### TASKS FOR THIS EXERCISE
A - Reproduce the part of the article on the Colombian social worker that opens with the words containing "While comparing Colombian" and closes with "when he was 16.".
B - In the article on the Colombian social worker, how old was Lara when the Youth Services Foundation rescued him from the Bogota streets?
C - Carry on writing the article about the Colombian social worker from the point where it stops.

Colombian Shares Perspective on Poverty

IT was not economics, international relations, or even the great American success story that Colombian social worker Carlos Lara came to study in the United States. It was the underclass.

``Why would you come to the United States for this? To learn what?'' Mr. Lara says he asked himself when he left Bogota two years ago for the land of ``dollars and hamburgers.''

After all, Colombians don't have to go far to study poverty, which is blatant in the Andean chill of Bogota as well as in the steamy green countryside.

And Lara himself is uniquely qualified to understand human hardship: He is a survivor of the streets. By the time he was eight, he had become one of the many thousands of Latin America's gamines, those children of poverty who grow up homeless, surviving by tugging at heartstrings and thieving.

While comparing Colombian and US social ills is an apples-and-oranges contrast, Lara, now returning to Colombia, says he has gained perspective and some new ideas that he can use in his job as an administrator at the Youth Services Foundation, the program that rescued him from the Bogota streets nine years ago when he was 16.

In a conversation with the Monitor, he discussed how the Youth Services Foundation, a nonprofit organization founded by a Salesian priest, has succeeded in attracting children from the streets into an alternative education program. And he talked about his two-year sabbatical here with Los Angeles gangs, the homeless in Seattle, native American alcoholics in Alaska, and abandoned and runaway youths involved in prostitution and drugs in Hollywood.

### DATA RECORDS

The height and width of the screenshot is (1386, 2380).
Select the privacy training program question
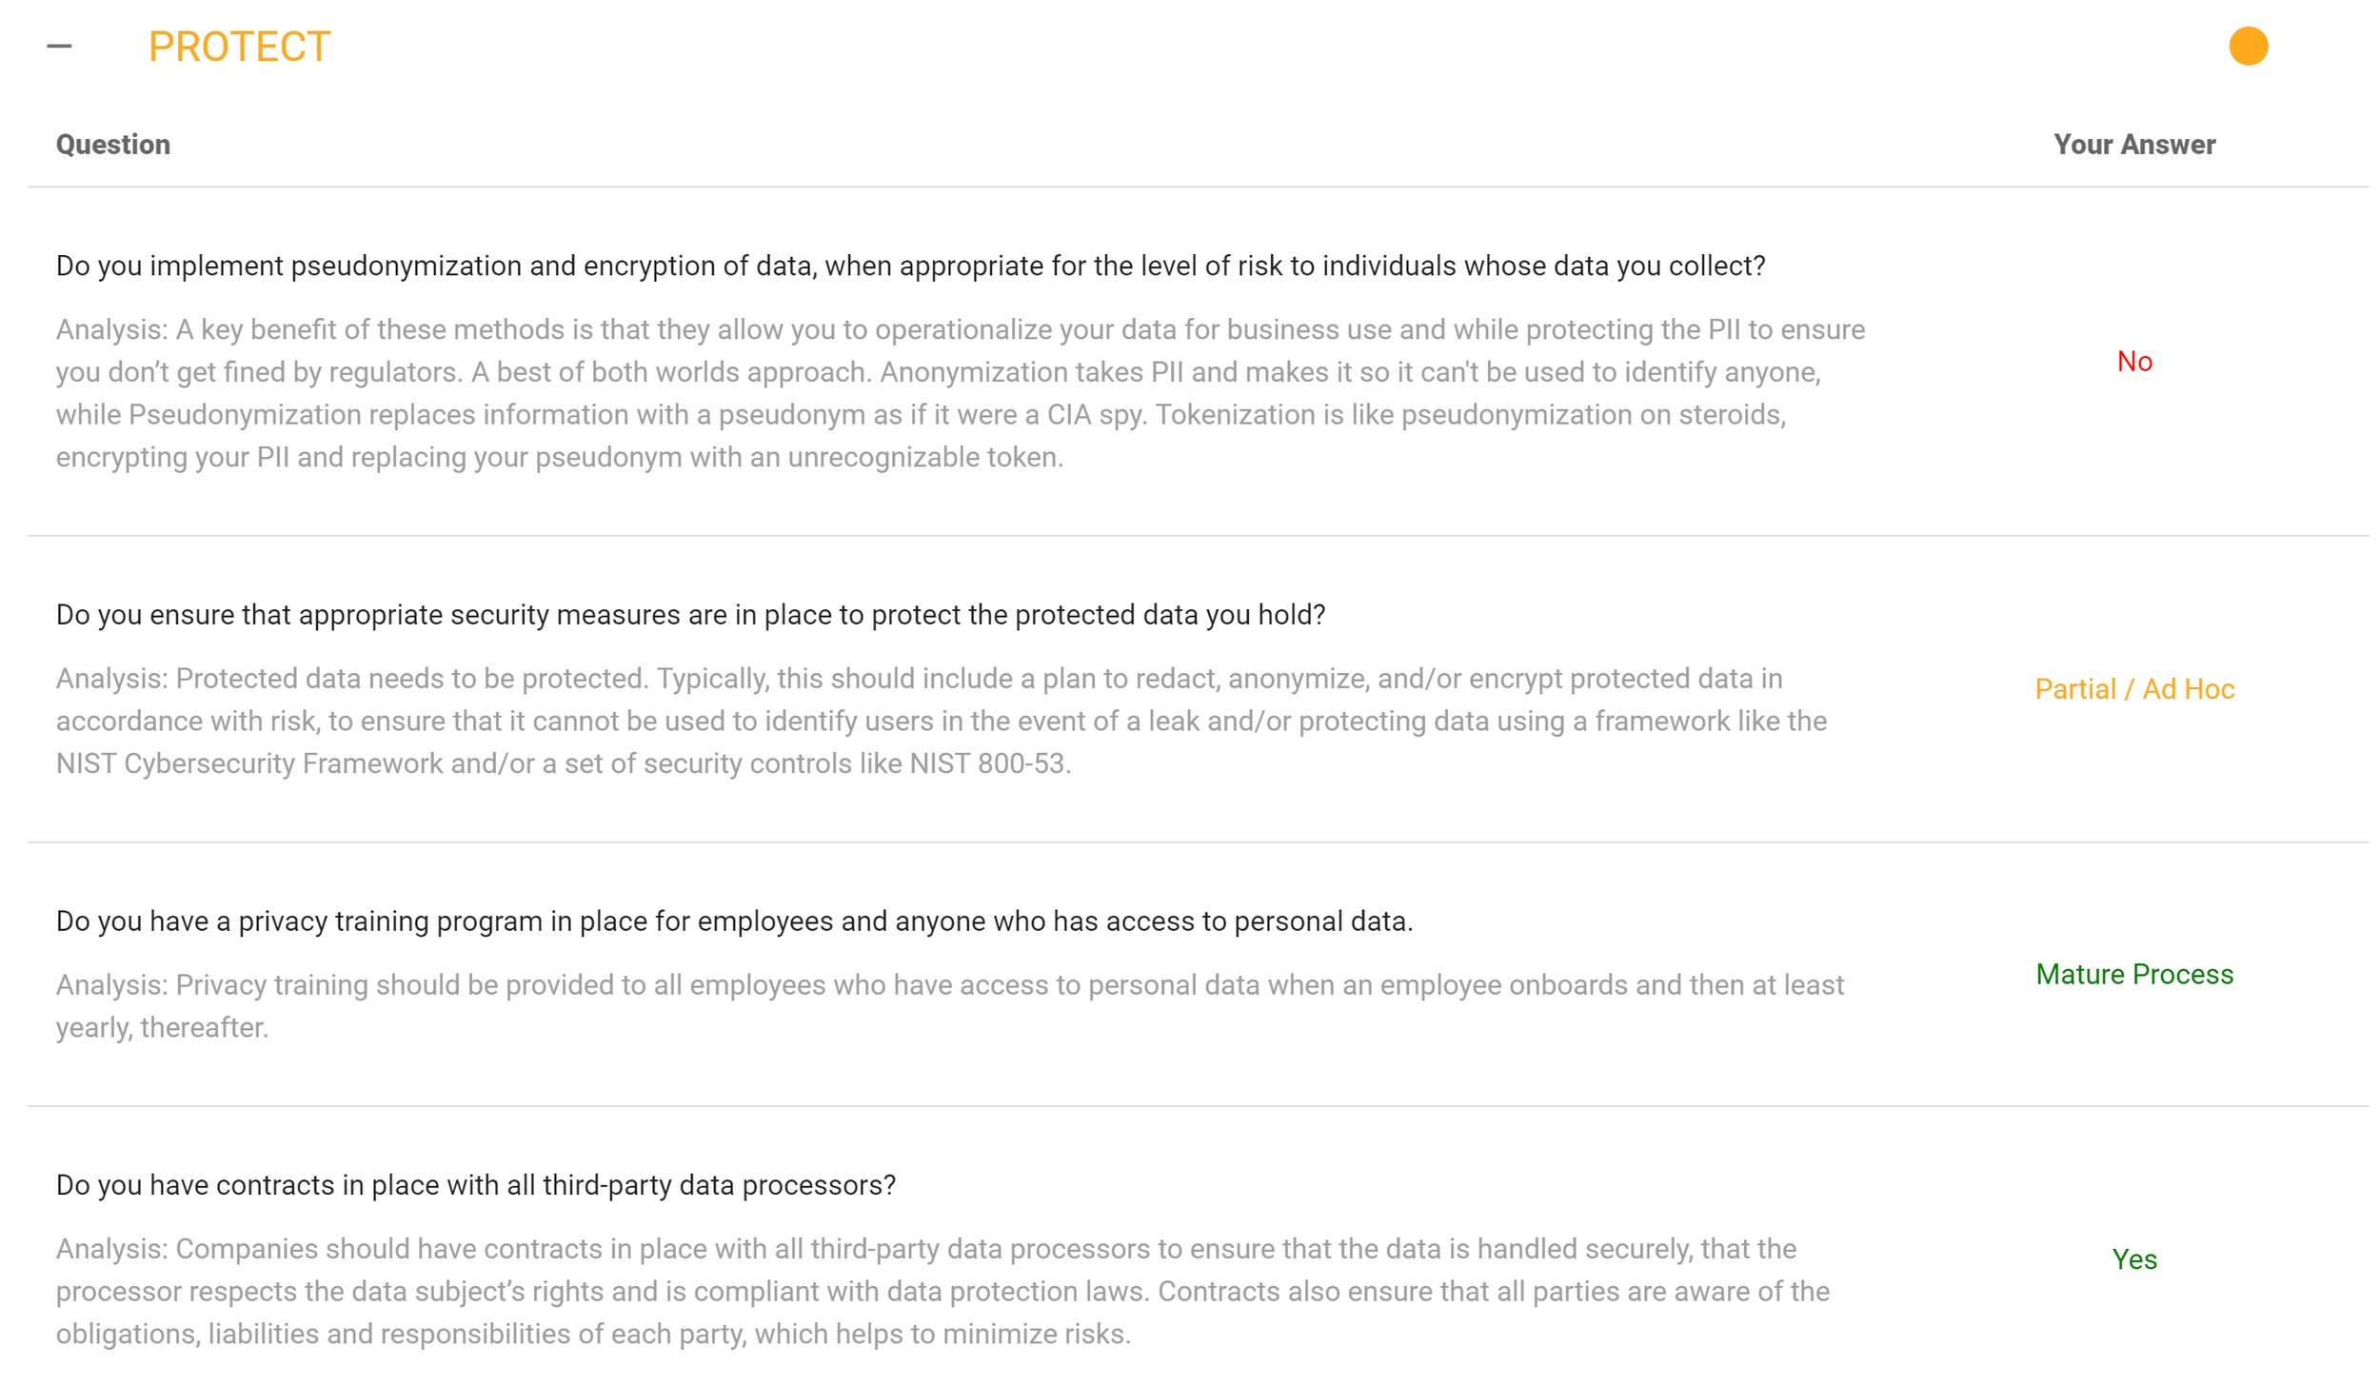[x=734, y=921]
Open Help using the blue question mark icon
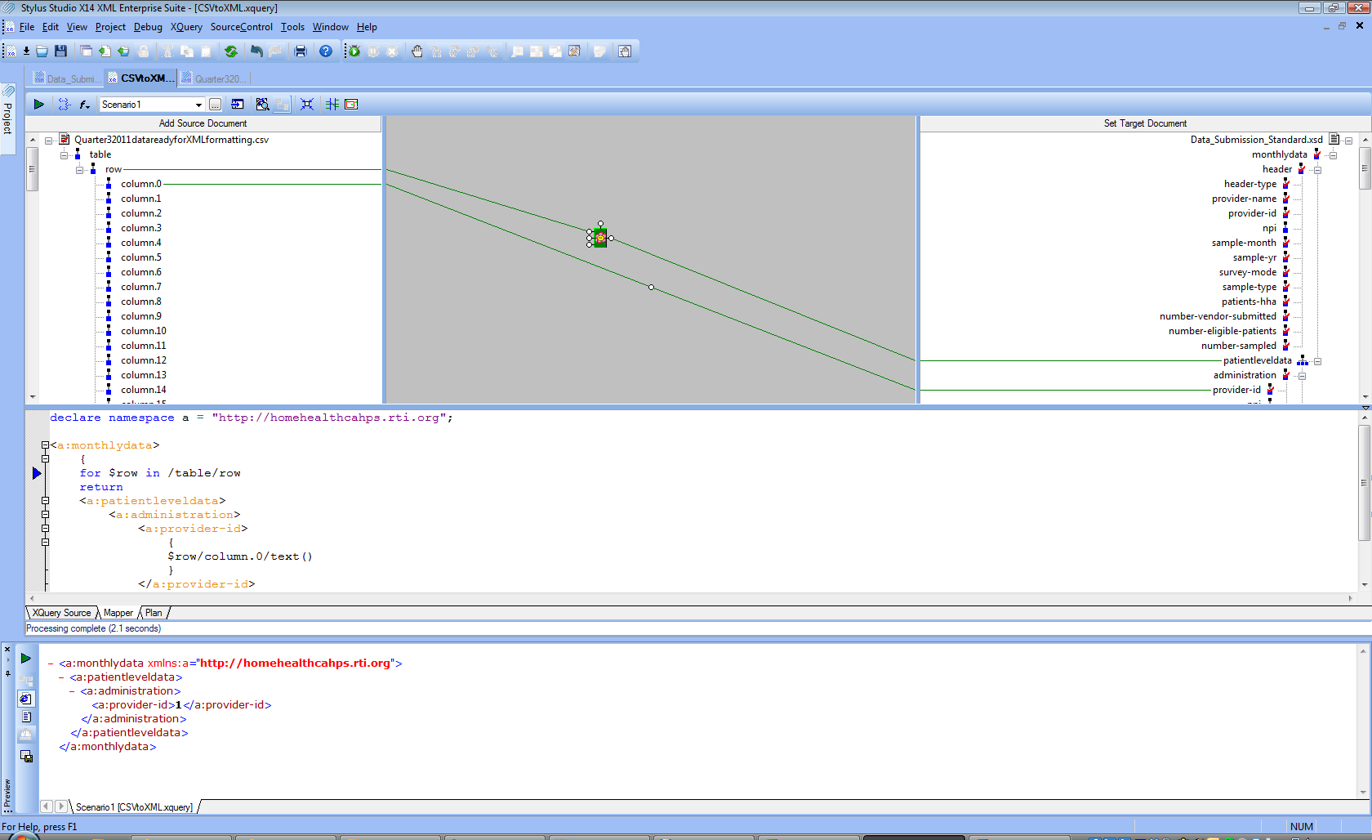 tap(326, 51)
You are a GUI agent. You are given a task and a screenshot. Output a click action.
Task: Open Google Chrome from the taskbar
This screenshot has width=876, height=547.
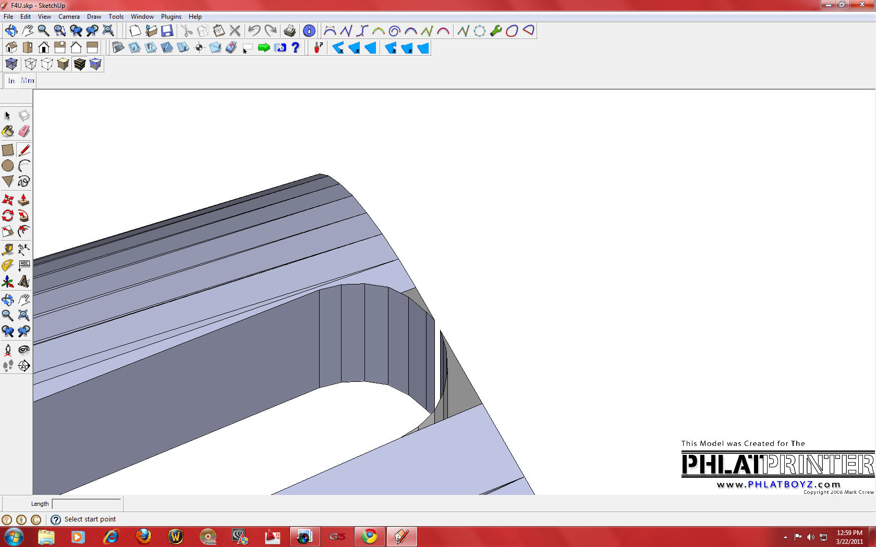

### PER-TASK OUTPUTS
A -
While comparing Colombian and US social ills is an apples-and-oranges contrast, Lara, now returning to Colombia, says he has gained perspective and some new ideas that he can use in his job as an administrator at the Youth Services Foundation, the program that rescued him from the Bogota streets nine years ago when he was 16.

B - He was 16.

C -
Lara and another colleague, who also lived on the streets as a child, were sponsored on the two-year study by the Inter-American Foundation, a federally funded development agency that helps fund the Youth Services Foundation.

Specifically studying organization, management, and fund-raising techniques, Lara also focused on programs concerned with AIDS and drug addiction - two rapidly growing problems that were not yet prevalent in Bogota when Lara was on the streets in the early 1980s.

Given Lara's background, the perspective he has on US social ills is tellingly different from that of US policymakers. He recalls the clash of his first impressions of the United States and his television-fed image of the US as paradise. Upon seeing ``40 or 50 people sleeping in the street in the winter snow near the White House,'' he says, ``my first question was `What happened?' If they have money for other things why don't they have money for these people?''

Rarely directly critical of the US social service system that hosted him in various cities, Lara notes the excesses of paperwork, bureaucracy, credentialism, and money used in programs that don't always solve problems. He speaks about this with a confidence born of the success he has experienced and sees daily in his work with the Youth Services Foundation.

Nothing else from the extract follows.